Though thoughts of moving the bar and restaurant -- known for its eclectic clientle and beatnik vibe -- have bounced through owner Jeremy Thompson's head, he thought the timing would move at his choosing. When he spoke to leaders at Findlay Market about moving Kaldi's there earlier this year, it apparently set in motion a set of events that could wind up closing down the restaurant at its present location.
When talks with Findlay Market broke down, apparently over the city's concerns about a liquor license, Thompson decided he wanted to stay.

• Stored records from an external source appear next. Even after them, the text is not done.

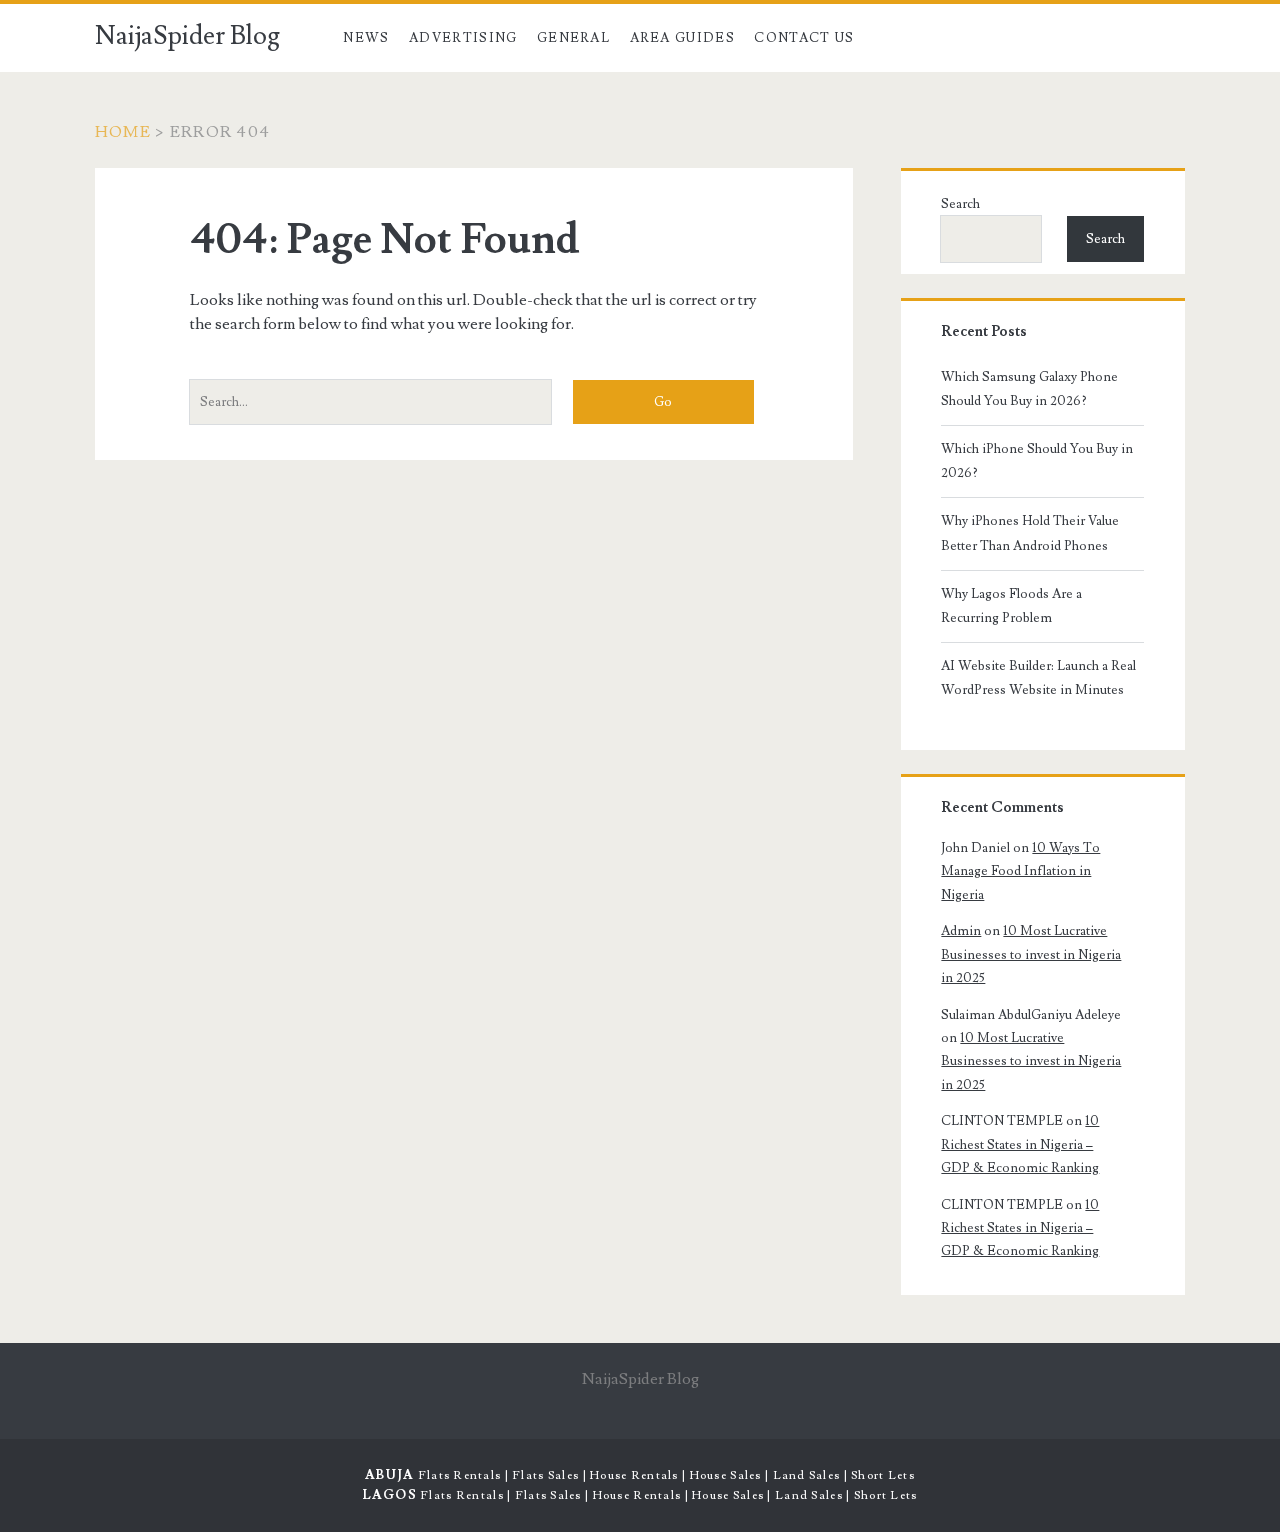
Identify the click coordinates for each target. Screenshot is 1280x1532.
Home (123, 132)
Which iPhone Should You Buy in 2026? (1037, 461)
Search (960, 204)
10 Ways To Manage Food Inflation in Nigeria (1020, 871)
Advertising (463, 38)
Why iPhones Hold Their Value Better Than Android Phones (1030, 533)
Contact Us (804, 38)
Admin (961, 931)
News (366, 38)
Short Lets (883, 1475)
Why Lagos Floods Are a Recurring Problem (1011, 606)
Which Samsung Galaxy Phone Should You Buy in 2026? (1029, 389)
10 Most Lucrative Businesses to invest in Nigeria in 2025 (1031, 954)
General (573, 38)
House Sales (726, 1475)
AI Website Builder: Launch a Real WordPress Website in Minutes (1038, 678)
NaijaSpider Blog (187, 36)
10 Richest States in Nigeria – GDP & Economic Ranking (1020, 1144)
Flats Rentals (460, 1475)
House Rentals (634, 1475)
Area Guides (682, 38)
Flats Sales (545, 1475)
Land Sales (807, 1475)
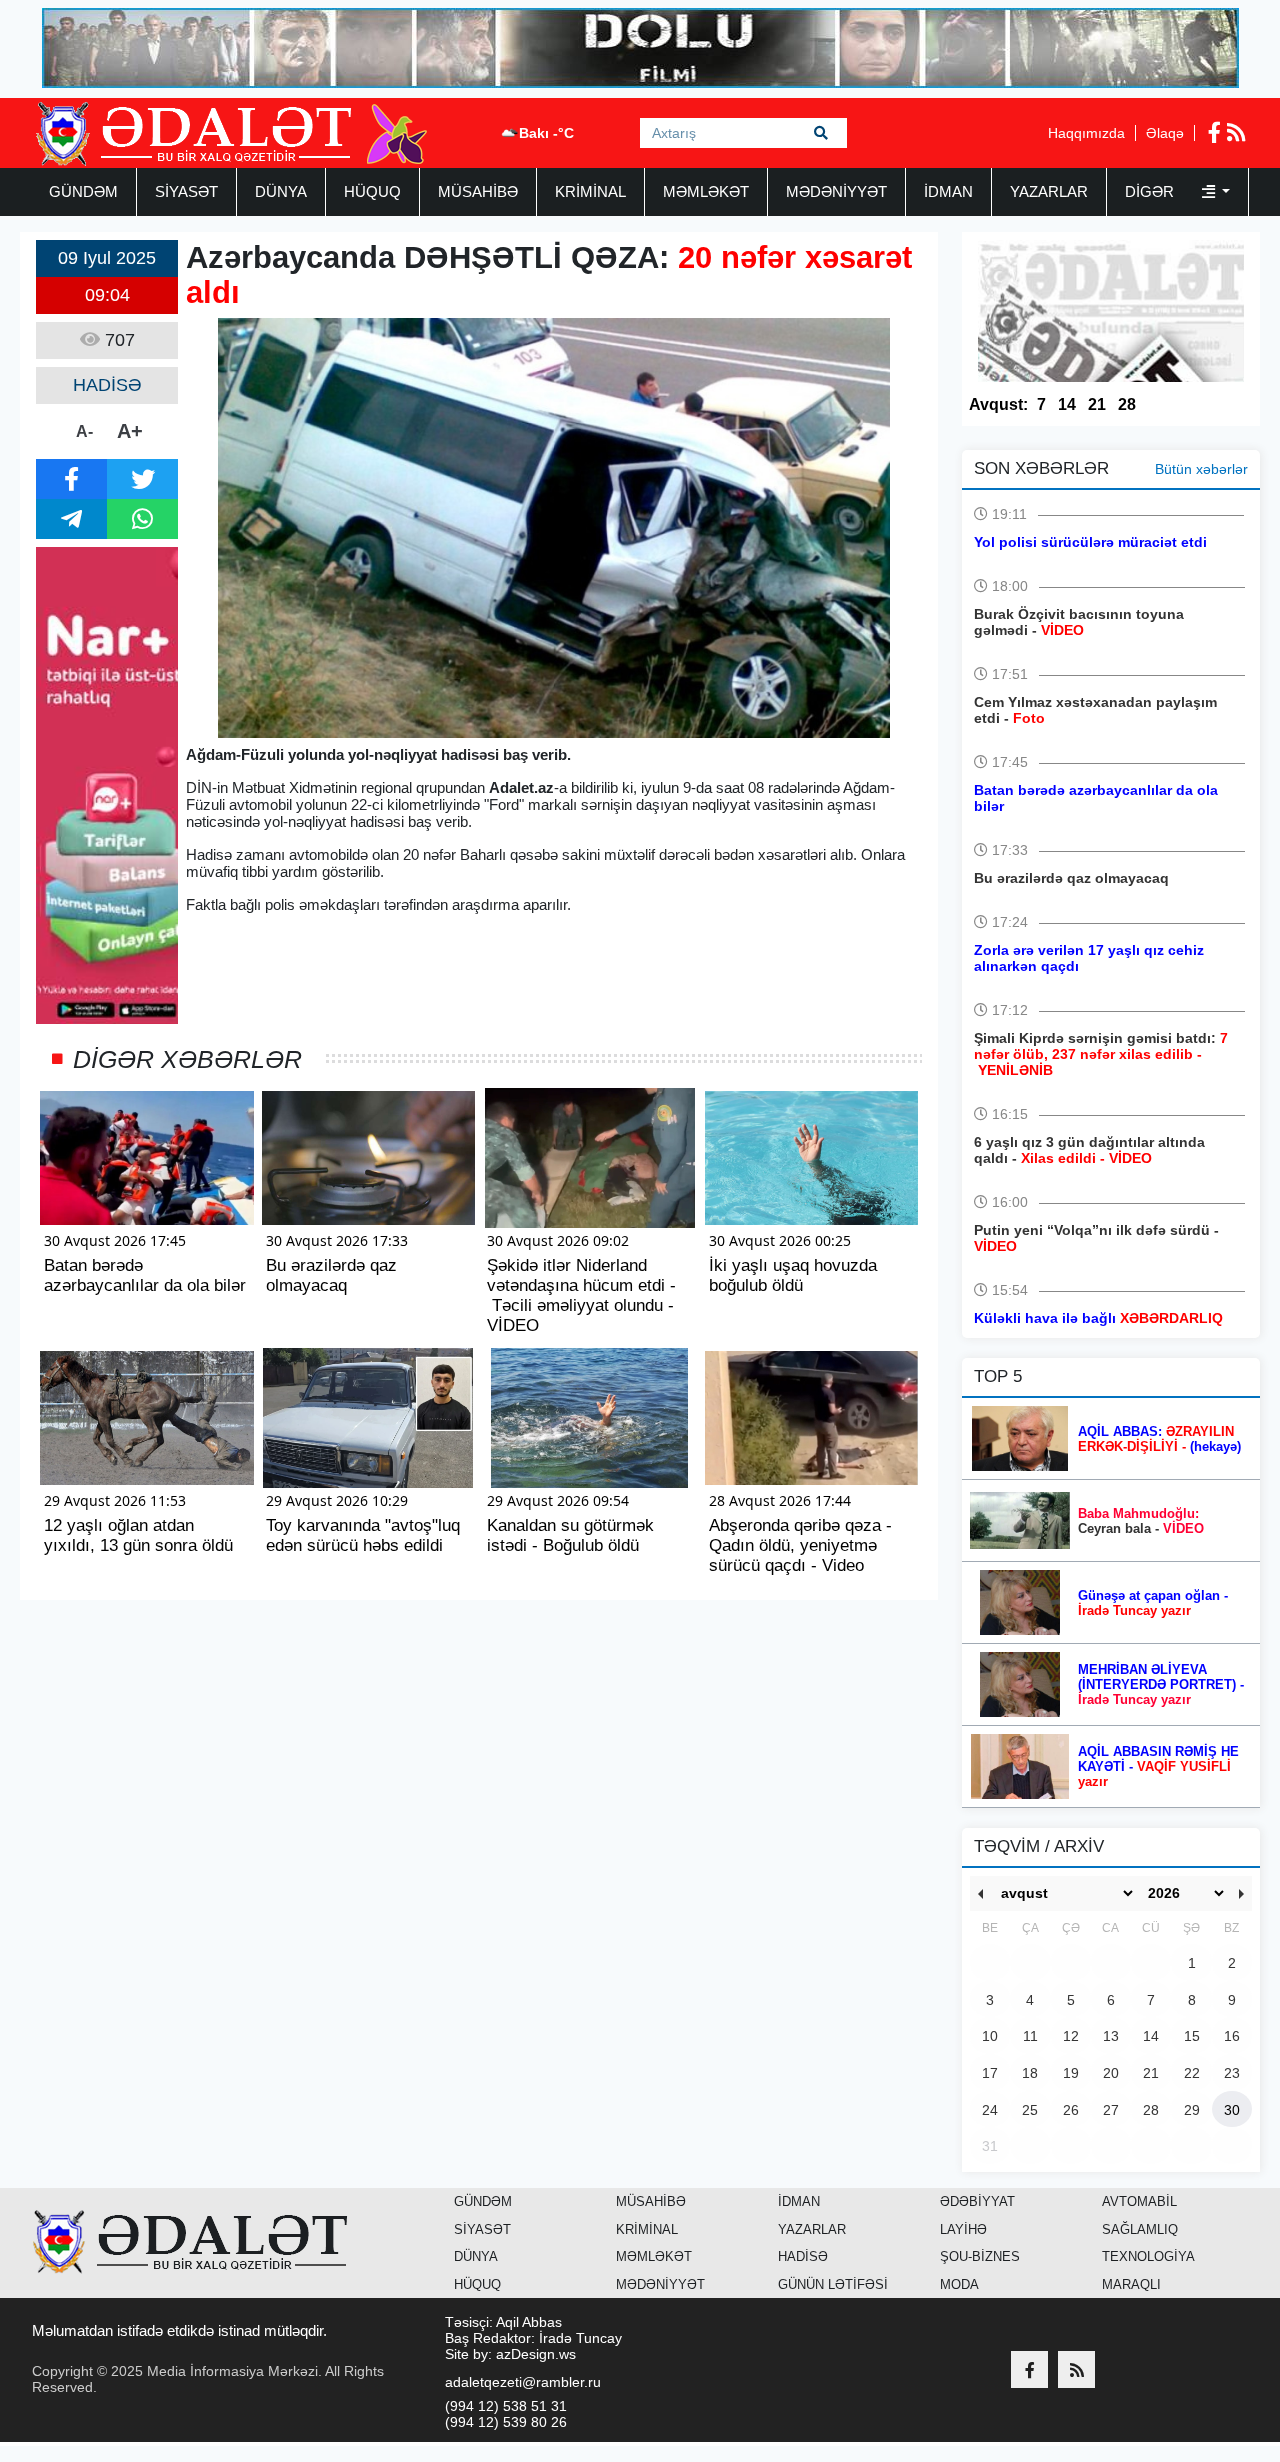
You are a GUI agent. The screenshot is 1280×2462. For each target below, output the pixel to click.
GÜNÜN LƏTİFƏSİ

Plus it's hard to take the Kaldi's show on the road.
"Kaldi's is not exactly the restaurant, it's the space," Thompson says. "You just can't recreate Kaldi's."
When it opened in 1993, it was essentially the beginning of what would become a major change for a neighborhood plagued by decades of crime and deterioration. Open early for those wanting to grab a cup of Java on the way to work and late into the evening for those wanting to get to know someone over the same, Kaldi's became a magnet for all sorts of locals.
College students from the University of Cincinnati and the Art Academy would trek downhill into the double shotgun-style restaurant with creaky, unpolished wooden floors, wobbly tables and relatively uncomfortable booths. I remember playing chess with an old friend on a Saturday night, well into Sunday morning, while sipping coffee with Grand Marnier mixed in -- at the time the only place I knew that mixed alcohol with caffeine. Kaldi's was packed.
And there were the books. Mike Markiewicz -- a bearded, quiet literary type who co-founded Kaldi's with Sonya McDonnell -- curated the for-sale collection that lined the walls. He said those were the books he didn't really care for anymore. He kept the good ones at his Woodward Street bookstore that he closed in 2006.
But anyone who went to Kaldi's and was curious enough to peek would pull a book off the shelf and nearly always find a gem. The book's price was written in pencil on an inside page. I bought many over the years.
Kaldi's abruptly closed in 2005 and stayed that way for four months. Thompson bought the restaurant and re-opened it, using his culinary training and experience serving thousands of Bengals fans at Paul Brown Stadium to bring life back to this little spot.
But it turns out the neighborhood's newly concentrated renaissance means a shift from its 1990s-era nightclub and bar bonanza to a community still trying to find its identity in the midst of a condo boom, dwindling crime and a bursting array of boutique shops. What does that mean for Kaldi's? Well, apparently an elevator shaft right through their current pint-sized kitchen nestled between the north and south dining rooms.
Upstairs from the place once dubbed the "living room of Over-the-Rhine," construction workers convert former apartments in the five-story building to condominiums. The building's owner, Urban Sites, has been doing this type of work in OTR for 25 years.
Urban Sites owner Bill Baum says he was planning to go forward without installing an elevator, but when Thompson said he wanted to move Baum sought funding to pay for the elevator. He got the funds, and installing it means that power will have to be shut off to the first-floor restaurant for about six weeks.
"In an effort to keep Kaldi's there, that's where we were going to go," Baum says. "We thought it was ridiculous to have four- and five-story walk-up (condos)."
Meanwhile, Baum says he's given Kaldi's a break on its rent and would much rather see the joint stay, even if it has to move temporarily, say, into the closed Enzo's coffee shop on Race Street.
"No one has ever wanted to see him go," Baum says, adding that the building gets its identity from Kaldi's. "I would rather have them there for free than have it vacant."
Thompson hopes a deal can be arranged but worries something worse might be afoot.
"Maybe we are 'old Over-the-Rhine,' " Thomson says. "I'm not trying to pick a fight with anyone. I don't want to be closed down after I've worked this hard. We've basically turned the corner."
Over-the-Rhine without Kaldi's would be like the Tyler Davidson Fountain without water. Yeah, it's still the fountain, but it just doesn't have the same splash to it.
Let's cross our fingers something can be worked out to keep Kaldi's going.